I took scissors to today’s paper to save this picture of a clever umbrella:
incredible

Wednesday, December 18, 1912

A polite, well-dressed highwayman held up Miss Fannie Redding last evening on West Elm street, within half a block of the Race street business district. He said, “Excuse me, lady,” and relieved her of her purse, which contained only a small sum of money but was itself valuable.

In Belleville, Illinois, a riot was caused when two young women danced the forbidden steps of the “turkey trot” and the “bunny hug” at the assembly of the Modern Woodmen. They refused to stop, a policeman was called, and both were arrested. “The riot followed and more than a dozen men were injured.”

Monday, December 16, 1912

Henry Bussman and “Swipes” Phillips were arrested when the Champaign police raided an alleged bootlegging joint on North Walnut street. “Bussman is an ex-bank clerk who has been on the toboggan for several years.” I asked Papa what “on the toboggan” meant, and he said it referred to going downhill. I am a little cross with myself for failing to deduce that right away!

The first car on the Kankakee-Urbana “university route” electric line will leave Urbana at 2 o’clock Thursday. Souvenir tickets cost $5 and up, and whoever offers the highest price will take the first slip.

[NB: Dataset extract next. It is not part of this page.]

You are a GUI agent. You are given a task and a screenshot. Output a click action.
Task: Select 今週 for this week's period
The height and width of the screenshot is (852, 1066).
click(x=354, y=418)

The car will reach Thomasboro and return late in the afternoon.

In Chicago, the federal government has filed an anti-trust suit targeting the Elgin Board of Trade (the “butter trust”) and the American Association of Creamery Butter Manufacturers, which are charged with conspiring to fix the price of butter in the interest of big manufacturers and cold storage concerns, to the detriment of small producers and the consuming public.

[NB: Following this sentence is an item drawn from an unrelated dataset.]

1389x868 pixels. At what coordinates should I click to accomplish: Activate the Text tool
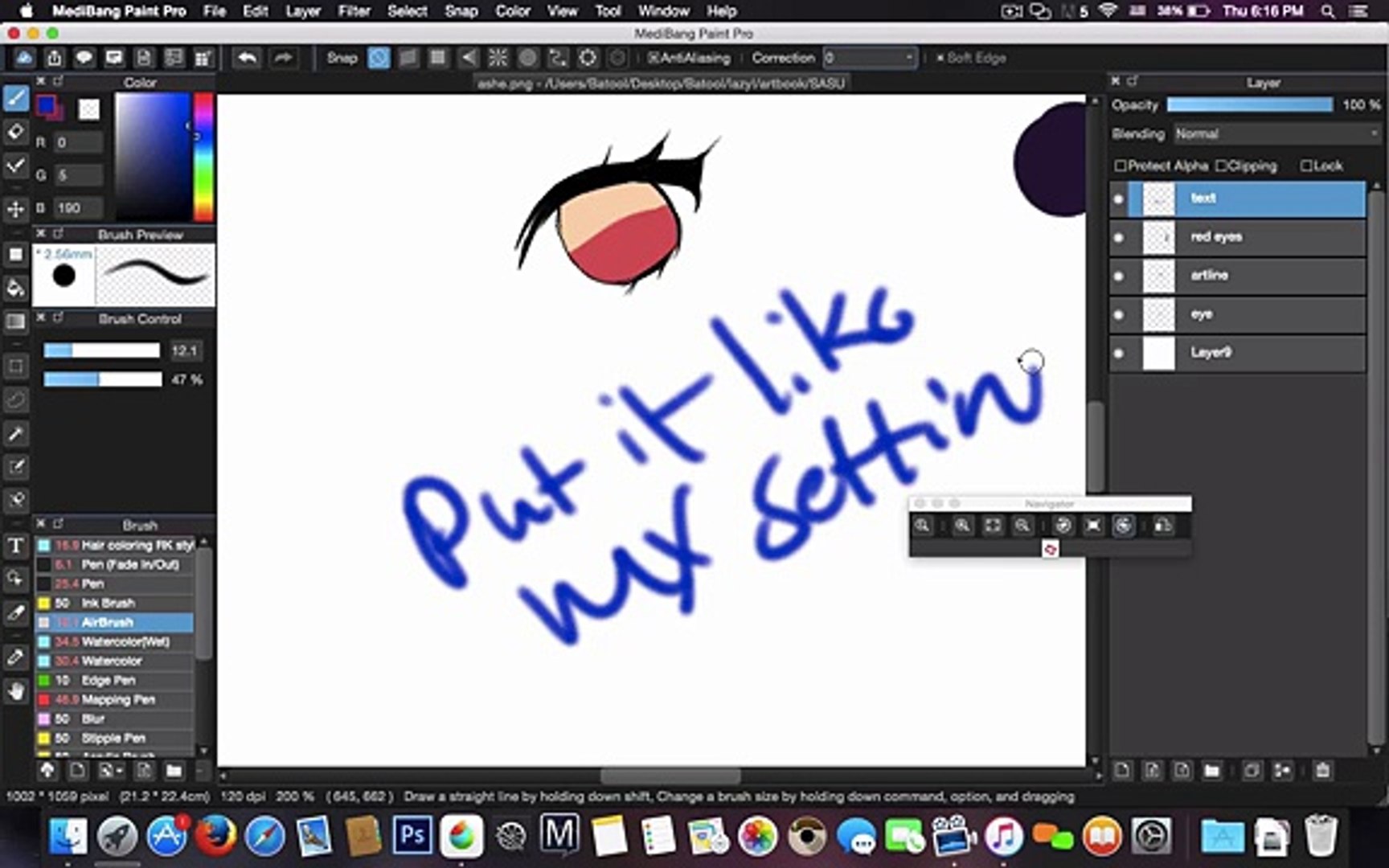[15, 547]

Wednesday, December 4, 1912

A man with a hatchet attacked another man opposite the Birely-Conaway grocery store last evening. “Angered because Roughton had threatened to complain against him for starving his aged mother, Castle imbibed freely of bootleg courage and started after his enemy.” Chief Lindstrum saw the man making wild swings with the hatchet and disarmed him before he could do any harm.

“The happiest ‘woman’ in all New York today is standing out in the middle of the river, with one arm raised over her millions of fretful sisters to show that a goddess still can be a goddess even if she does have to wear made over clothes winter and summer.” The government has spent $20,000 to repair the Statue of Liberty.

Monday, December 2, 1912

Champaign police raided two more bootlegging joints. The first, at 407 North Neil street, just north of the Beardsley hotel, belonged to Sam Lowry, a former drummer at the Walker opera house. Ten men were taken, including a prominent Champaign lawyer. The other raid was conducted at the home of Mattie Johnson, a negress, at 32 North Oak street, and five white men were arrested there.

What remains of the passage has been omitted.